Although I've put in a good amount of time overall, I rarely see him these days. I'm 27 – no one's looking at me to do much of anything. Yet, I still feel like, when my grandmother dies, his care should be my responsibility. I don't want it to be, but because I'm my mother's only child, I feel part of some unbreakable chain.
But am I even capable of looking after him? Could I give up whatever life I have by then to take on all that routine and worry, where every dream is crushed by his needs and – unless I win the lottery – the limitations of government benefits?
Considering I'd rather write an article than phone or visit, probably not. But surely I'm no different than most people. The truth is, to look after someone in such an extraordinary way requires an extraordinary person, which I'm not, and which my nan, undoubtedly, is.
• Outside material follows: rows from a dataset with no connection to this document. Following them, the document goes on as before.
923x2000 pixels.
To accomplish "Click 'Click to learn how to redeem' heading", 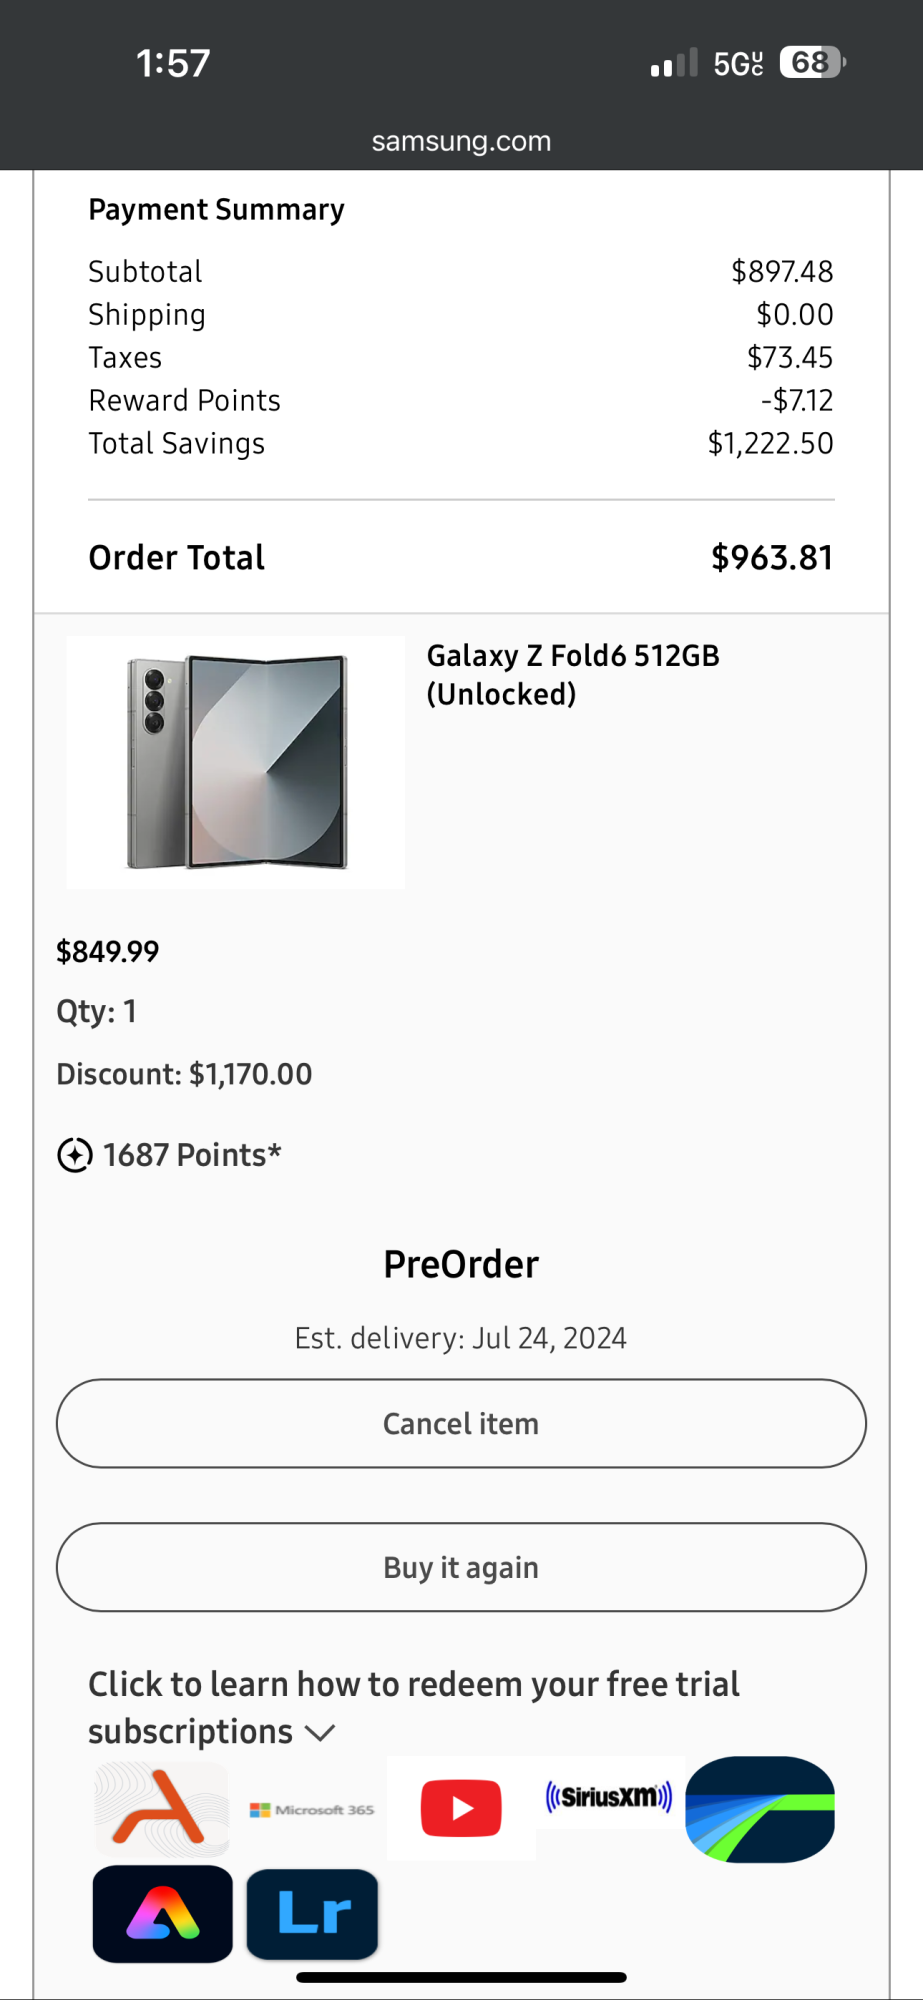I will point(413,1685).
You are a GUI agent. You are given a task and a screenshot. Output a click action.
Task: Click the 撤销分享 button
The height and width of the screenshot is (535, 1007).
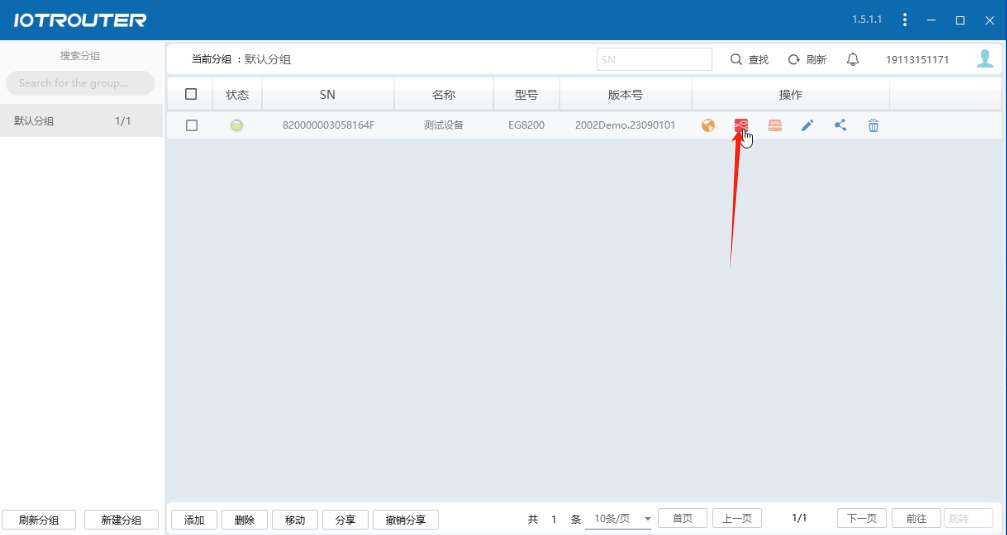click(x=405, y=520)
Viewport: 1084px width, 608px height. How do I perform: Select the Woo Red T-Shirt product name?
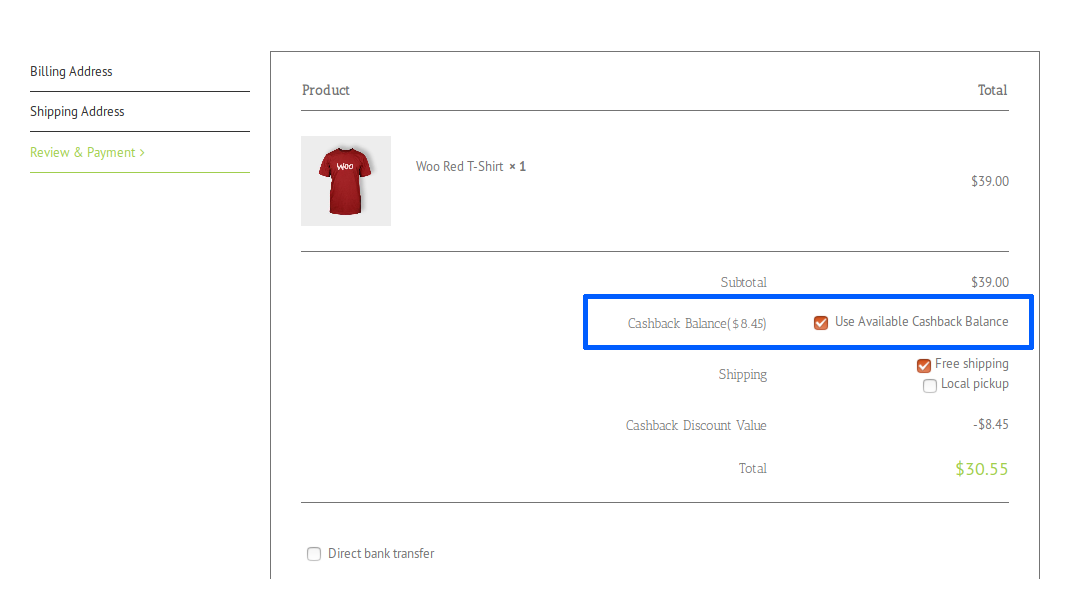coord(459,166)
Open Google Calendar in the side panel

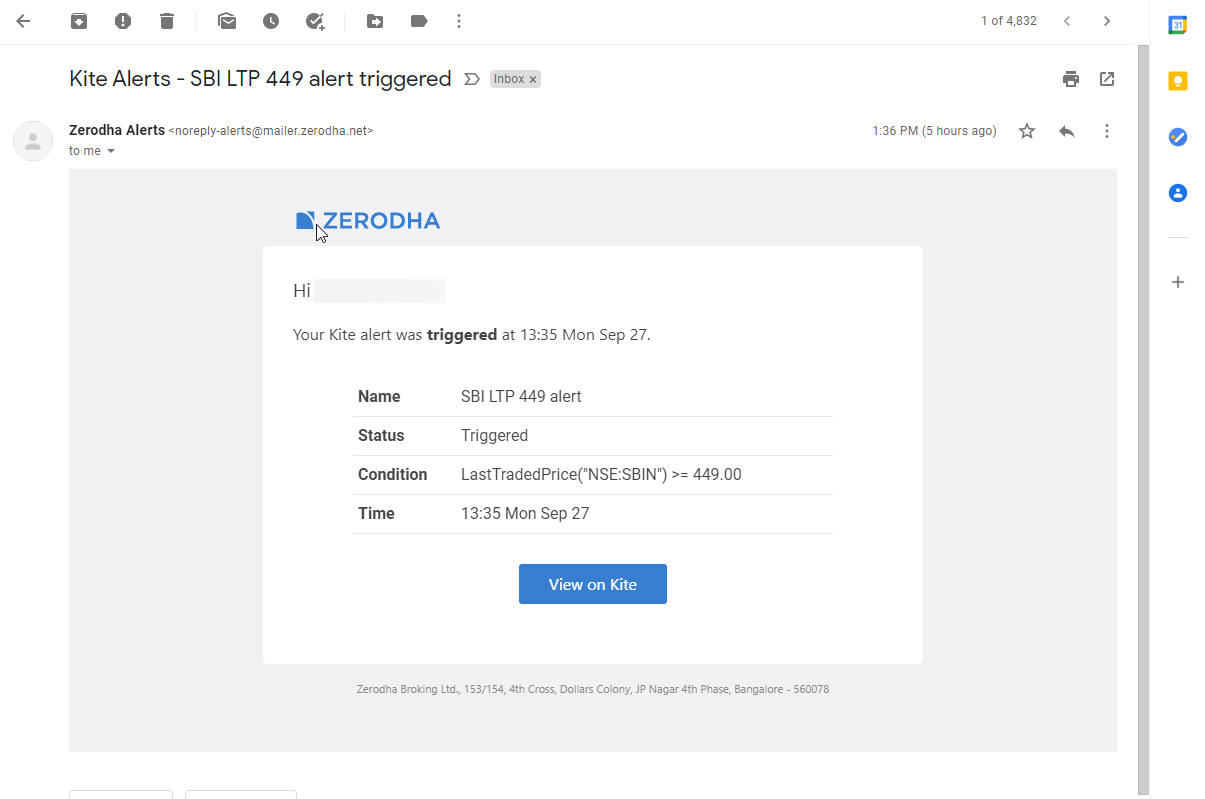(x=1178, y=25)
Over the years, my family have all been frustrated with how strenuously my nan controls his life. But, in fairness, what else could she have done except exactly what she did? Having had relatively little help from us, she fought the insufferable days and the anxiety the only way she knew how: by creating a constant whirlwind of controlling activity.
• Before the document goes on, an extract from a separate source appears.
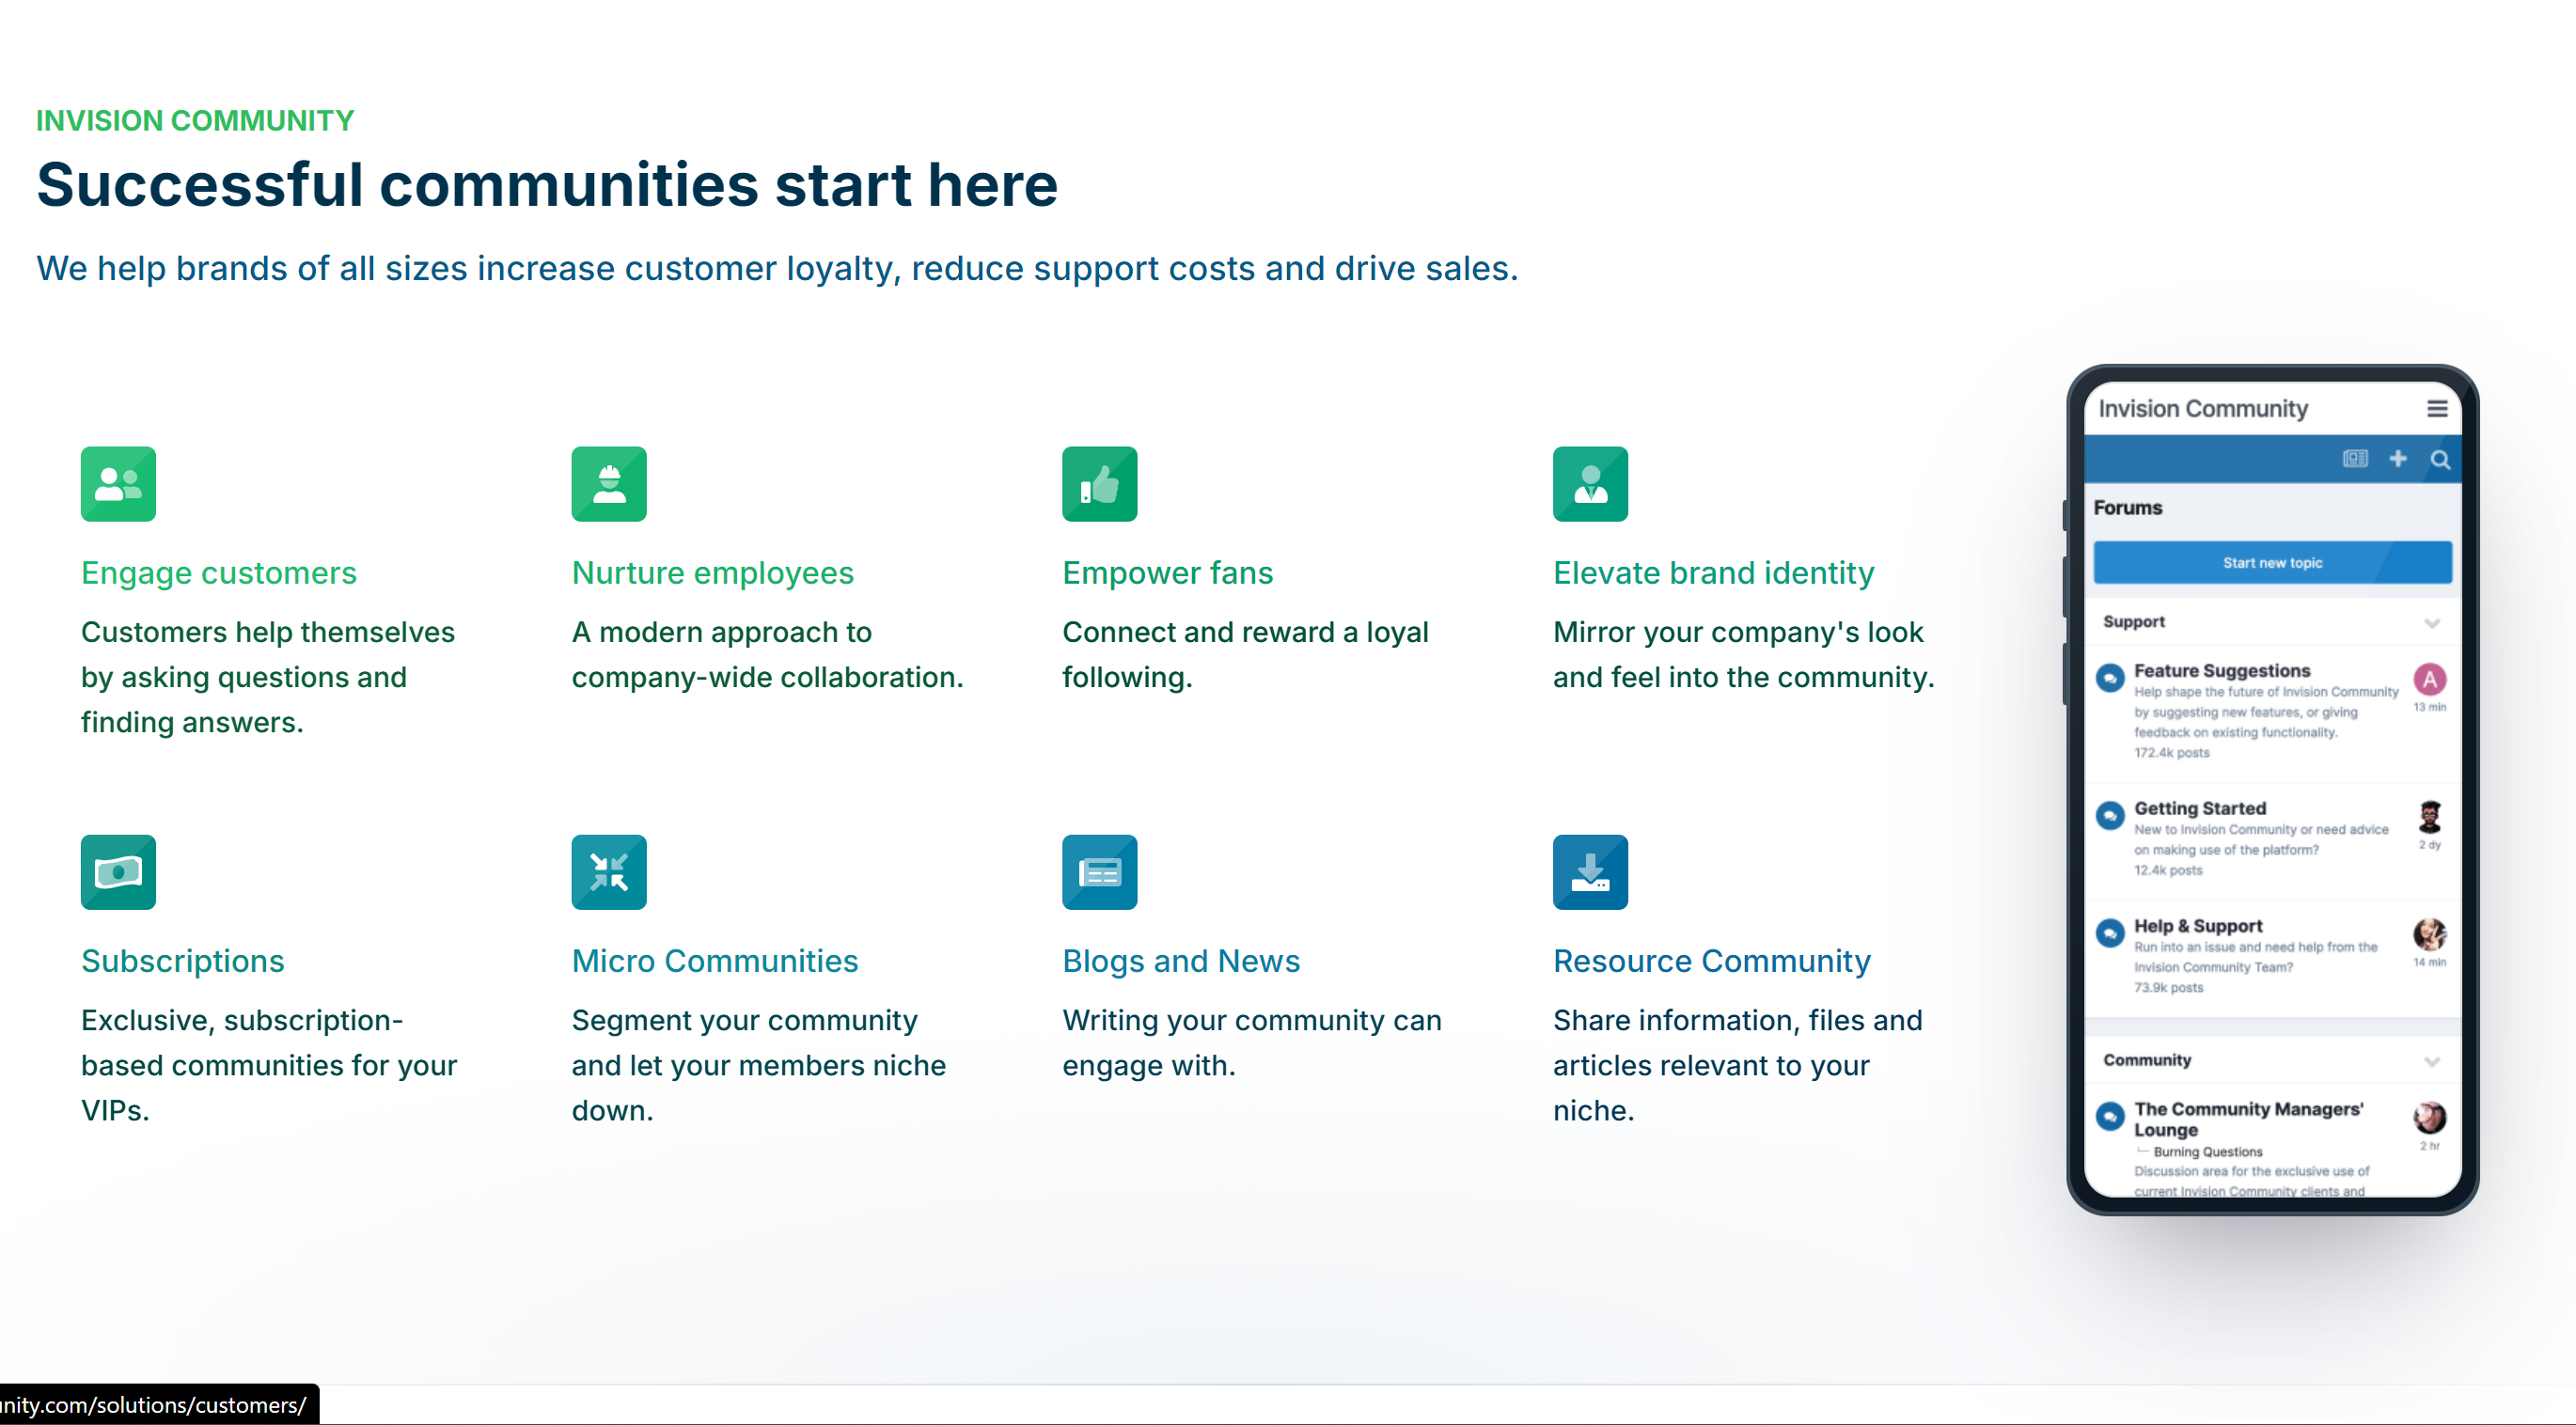Open the search in the phone mockup
Viewport: 2576px width, 1425px height.
(x=2440, y=459)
I don't want to say she fears death. However, she must sometimes worry that – when it comes – because of the person she loves the most, much of her life will have gone unlived.
But looking back isn't the answer. Some stuff has changed for the better, some stuff is worse. Nevertheless, for him as much as anyone, there's no simple solution to something so complicated as life, no matter how much it sometimes seems like there is from the outside looking in.
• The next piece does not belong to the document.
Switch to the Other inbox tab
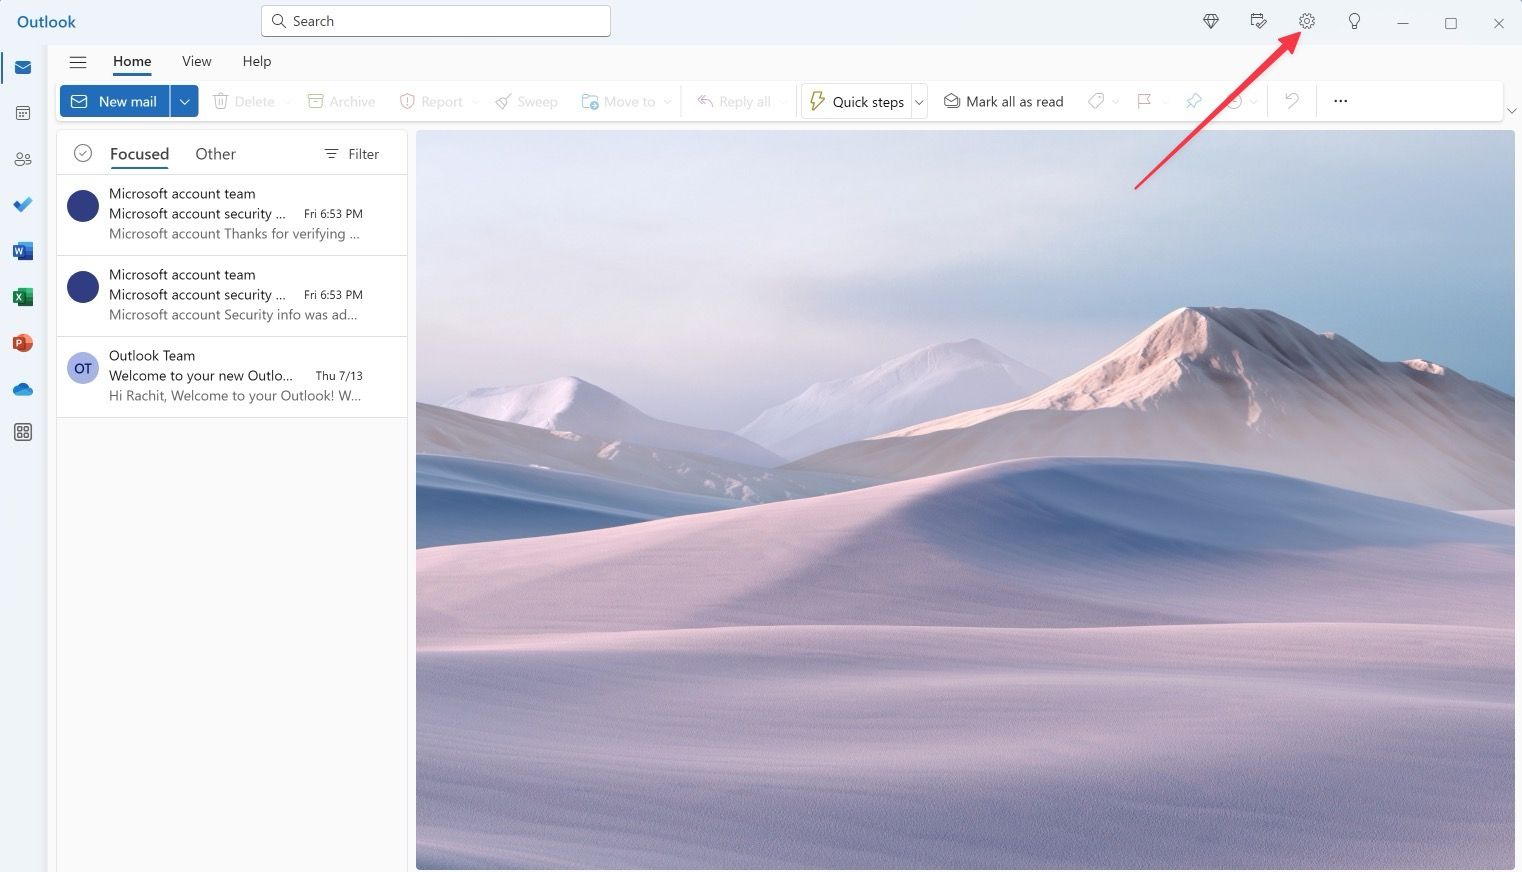 click(x=215, y=153)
The public have changed in line with my uncle. Not only has their knowledge of intellectual disability improved, so has their way of seeing sufferers. Mind you, it still isn't where it needs to be, and probably never will be, what with forces like Hollywood and our egos conspiring against it.
Certainly it's understandable why films can convince us that mentally-disabled people don't need our help. Those who care the most about any issue are those personally affected by it, and in a world rife with hunger, war and disease – not to mention making rent – it's difficult to give two fucks about something so relatively trivial when, unlike my grandmother, we don't see it every day.
Unless we're totally willing to give up on the idea of society, however, surely we must do better. I'm not talking about donating money (though, of course that'd be great), rather – from growing up around my uncle – I suspect that what he and other intellectually-disabled people would really like (and this is a generalisation I am noticing myself make) is more inclusion, to feel less like passengers in other people's lives and not go so unnoticed – to have more of a sense of belonging and not be such brushed-aside pariahs.
Of course, I'm writing this to myself as much as anyone – calling out my fear of a man who, despite his limitations, did kind of raise me – because I know better than most that going the extra mile not only means a lot but is so fucking easy. Obviously I'm not pretending that saying hello or asking anyone how they are (or, in my case, phoning or visiting) is going to change lives, but it is going to make those lives more enjoyable, and what could be better than that?
All of us need inclusion. Nobody wants to be alone, and regardless of how little some of us understand "alone" on a conceptual level, it's something that transcends disability. It's primal.
Though we're quick to linger on our differences, inflating them until they create a division, it's ultimately this thing we need on a guttural level (each other) that – more than anything – binds us all together in this quivering hunk of shit called humanity.